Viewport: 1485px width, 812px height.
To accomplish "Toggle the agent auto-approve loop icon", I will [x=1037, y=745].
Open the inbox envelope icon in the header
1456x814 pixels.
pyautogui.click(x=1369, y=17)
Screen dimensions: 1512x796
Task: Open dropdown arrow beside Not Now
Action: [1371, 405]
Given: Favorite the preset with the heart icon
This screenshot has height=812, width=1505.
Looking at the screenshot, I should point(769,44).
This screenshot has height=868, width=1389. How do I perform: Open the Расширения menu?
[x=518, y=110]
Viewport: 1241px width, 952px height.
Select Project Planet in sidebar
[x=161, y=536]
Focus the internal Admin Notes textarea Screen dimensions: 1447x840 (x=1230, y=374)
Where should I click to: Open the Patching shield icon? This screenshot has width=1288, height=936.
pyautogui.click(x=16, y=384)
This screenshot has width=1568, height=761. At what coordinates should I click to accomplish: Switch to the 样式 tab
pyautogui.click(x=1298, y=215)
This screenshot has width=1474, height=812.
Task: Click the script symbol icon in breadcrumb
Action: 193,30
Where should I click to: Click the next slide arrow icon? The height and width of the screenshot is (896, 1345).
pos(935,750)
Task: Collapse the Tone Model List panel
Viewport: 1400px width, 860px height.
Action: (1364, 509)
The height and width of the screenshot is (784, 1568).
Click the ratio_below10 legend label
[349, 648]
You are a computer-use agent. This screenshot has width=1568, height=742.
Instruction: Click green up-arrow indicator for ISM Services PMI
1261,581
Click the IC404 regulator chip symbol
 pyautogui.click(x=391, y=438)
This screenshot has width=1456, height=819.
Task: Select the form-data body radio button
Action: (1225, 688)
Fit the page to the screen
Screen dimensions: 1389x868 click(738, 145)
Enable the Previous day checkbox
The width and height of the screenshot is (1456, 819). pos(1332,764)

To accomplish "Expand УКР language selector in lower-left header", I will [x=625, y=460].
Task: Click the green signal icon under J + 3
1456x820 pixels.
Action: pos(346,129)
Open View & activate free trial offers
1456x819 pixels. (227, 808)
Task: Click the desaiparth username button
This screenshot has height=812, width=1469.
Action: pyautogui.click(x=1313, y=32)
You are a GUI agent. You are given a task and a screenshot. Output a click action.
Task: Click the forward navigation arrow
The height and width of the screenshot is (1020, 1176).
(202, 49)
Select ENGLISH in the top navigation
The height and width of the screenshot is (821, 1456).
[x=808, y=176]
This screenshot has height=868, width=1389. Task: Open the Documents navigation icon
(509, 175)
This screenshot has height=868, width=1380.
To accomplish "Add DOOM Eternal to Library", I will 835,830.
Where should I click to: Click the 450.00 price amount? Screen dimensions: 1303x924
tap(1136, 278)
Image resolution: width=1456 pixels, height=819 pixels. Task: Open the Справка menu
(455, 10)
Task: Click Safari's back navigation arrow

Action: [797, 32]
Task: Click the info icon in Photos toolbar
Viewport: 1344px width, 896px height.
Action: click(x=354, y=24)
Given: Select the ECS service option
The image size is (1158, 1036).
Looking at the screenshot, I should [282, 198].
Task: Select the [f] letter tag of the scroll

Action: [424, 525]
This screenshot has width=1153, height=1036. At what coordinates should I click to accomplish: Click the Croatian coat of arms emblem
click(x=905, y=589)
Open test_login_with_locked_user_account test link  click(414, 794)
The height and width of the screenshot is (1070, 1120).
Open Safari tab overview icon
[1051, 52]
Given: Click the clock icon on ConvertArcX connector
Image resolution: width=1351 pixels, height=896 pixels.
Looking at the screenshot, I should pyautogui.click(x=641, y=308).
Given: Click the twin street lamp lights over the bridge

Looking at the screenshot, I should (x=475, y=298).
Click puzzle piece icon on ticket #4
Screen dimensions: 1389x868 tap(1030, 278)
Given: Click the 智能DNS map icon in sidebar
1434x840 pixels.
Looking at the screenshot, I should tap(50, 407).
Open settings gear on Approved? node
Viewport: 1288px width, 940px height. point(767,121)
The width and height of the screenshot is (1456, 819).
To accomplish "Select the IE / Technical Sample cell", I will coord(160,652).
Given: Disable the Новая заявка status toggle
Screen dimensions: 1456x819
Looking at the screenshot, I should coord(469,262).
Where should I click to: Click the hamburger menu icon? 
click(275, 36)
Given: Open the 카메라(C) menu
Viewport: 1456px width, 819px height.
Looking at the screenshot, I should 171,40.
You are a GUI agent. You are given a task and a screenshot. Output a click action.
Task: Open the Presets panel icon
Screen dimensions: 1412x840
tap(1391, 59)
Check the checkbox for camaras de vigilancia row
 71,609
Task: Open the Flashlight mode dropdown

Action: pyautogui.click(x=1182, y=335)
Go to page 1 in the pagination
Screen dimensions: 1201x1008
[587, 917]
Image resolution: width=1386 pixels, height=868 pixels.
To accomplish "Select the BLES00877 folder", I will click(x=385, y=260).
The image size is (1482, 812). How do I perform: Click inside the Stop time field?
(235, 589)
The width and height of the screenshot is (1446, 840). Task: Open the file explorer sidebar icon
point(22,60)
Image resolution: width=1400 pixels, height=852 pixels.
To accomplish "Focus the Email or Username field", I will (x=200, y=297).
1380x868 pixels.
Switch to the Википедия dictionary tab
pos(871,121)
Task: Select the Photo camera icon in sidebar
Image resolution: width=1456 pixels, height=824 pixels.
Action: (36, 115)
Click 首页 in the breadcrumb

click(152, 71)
■ ■ ■
WHAT YOU SHOULD DO —
If a line in the entries includes the word "Focus", copy that line out.

RESPONSE BELOW —
Focus the internal Admin Notes textarea Screen dimensions: 1447x840 (x=1230, y=374)
To accomplish "Focus the Email or Username field", I will (x=200, y=297).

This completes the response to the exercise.